No one has ever explained the unearthly Marfa lights. Rumor tries. Rumor doesn’t have a clue. Those dashing, daring young pilots who trained at the airbase during World War number two did their best to chase the lights down. Fritz Kahl recalled, “I could see them from my plane, a low glow, yellow and red, from the air. They moved around, but they didn’t move a great distance. They don’t chase you, and they’re nothing to be scared of. Maybe the lights are a low-grade form of St. Elmo’s fire or static electricity. I only know that when you approach one of the lights, it disappears. It’s a lot like trying to catch a rainbow.”

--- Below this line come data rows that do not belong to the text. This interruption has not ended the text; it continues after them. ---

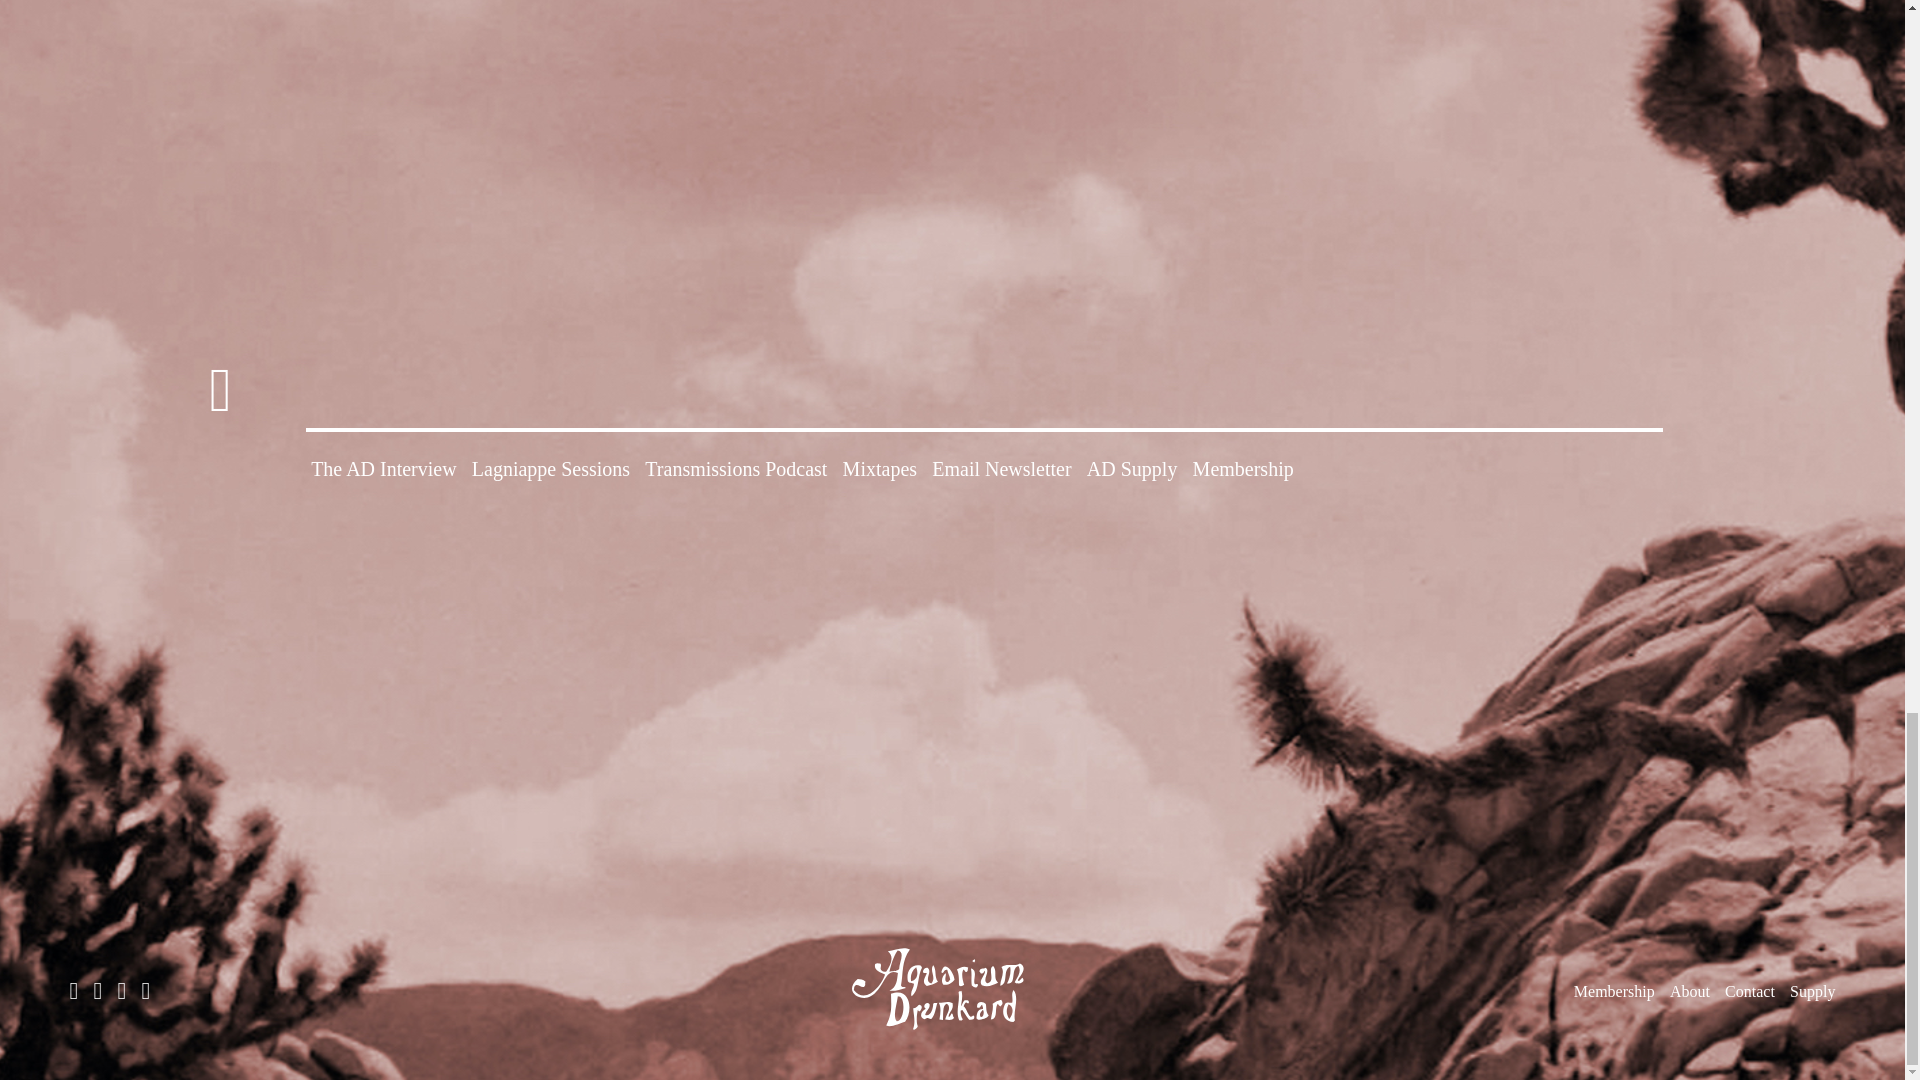  Describe the element at coordinates (550, 468) in the screenshot. I see `Lagniappe Sessions` at that location.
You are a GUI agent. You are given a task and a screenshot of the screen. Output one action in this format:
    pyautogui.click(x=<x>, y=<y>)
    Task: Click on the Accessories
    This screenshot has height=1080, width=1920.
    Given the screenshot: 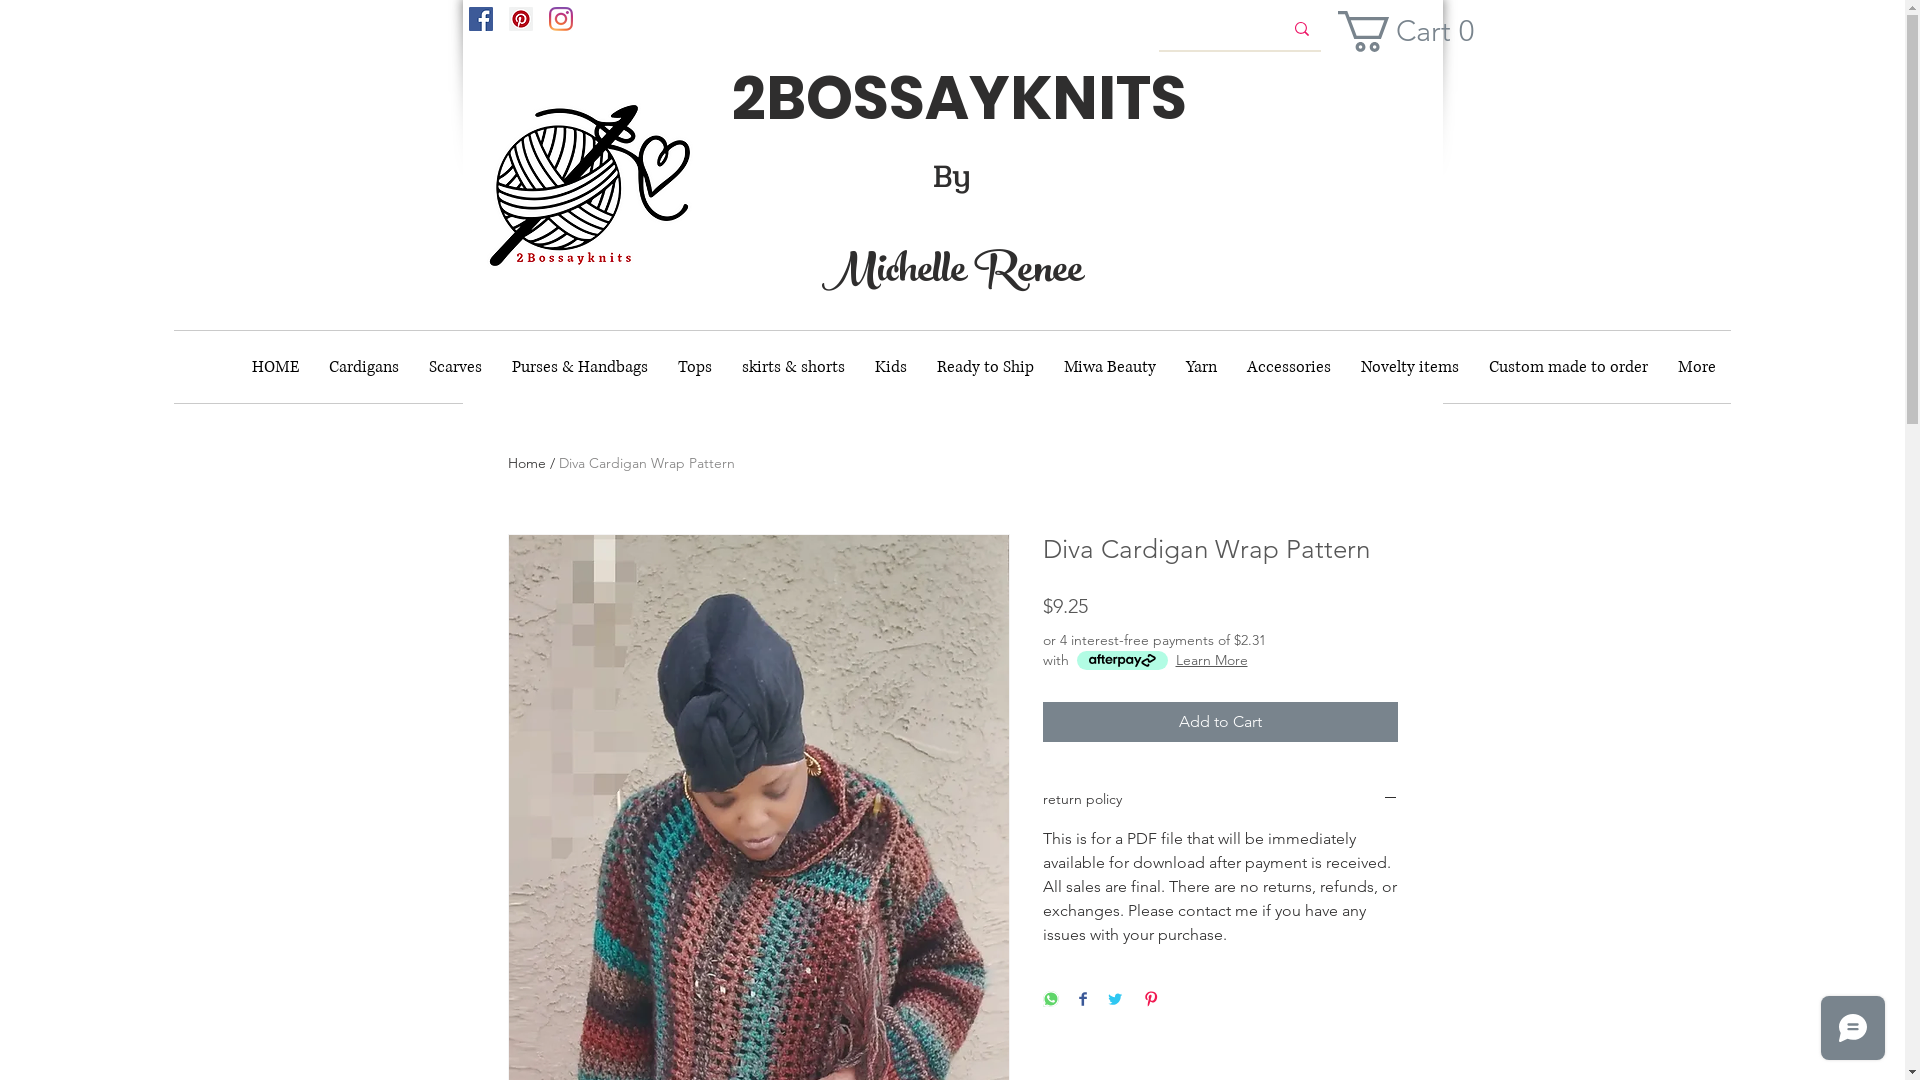 What is the action you would take?
    pyautogui.click(x=1289, y=367)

Fritz Kahl never caught them. Some pilots would fly over the lights and drop sacks of flour. Later, when daylight covered the land, they found only busted sacks of flour, no trace of the lights at all. Around Marfa, you still hear the hushed tales of tragedy that many believe, although none can really prove. It all happened so many years ago. Records were classified and simply filed away or thrown away. “Two soldiers went out in a Jeep to try and track the lights down,” I am told, “and they vanished right off the face of the earth. All that was ever found of them was a single wrinkled sock.”‘
According to rumors, passed along like gossip and gospel, two other soldiers grabbed a Jeep and headed out into the Chinati Mountains one night. Their spotter told them by radio, “You’re sittin’ right on top of the lights.”
“We don’t see a thing.”
There was a crackle of static, and the radio went dead. The soldiers were found in a smoldering Jeep, burned and scorched beyond recognition.
Another old-timer swore, “Two government scientists stumbled upon the lights. Later, when the government finally found them, they were sitting out beside their Jeep, and their Jeep was burned to a crisp.”
“What did they say about the lights?”
“Nothing.” He paused. “Those scientists never said nothing again,” he said. “At least they didn’t say nothin’ that made sense to anybody.”
“What happened?”
“They were stark raving mad and was cooped up in a sanitarium the last time I heard anything about them.”
“What did the government report on them?”
“The government don’t admit they ever even existed. They just shut up about it and they stayed shut up. I guess there are some things that it’s best to keep shut up about.”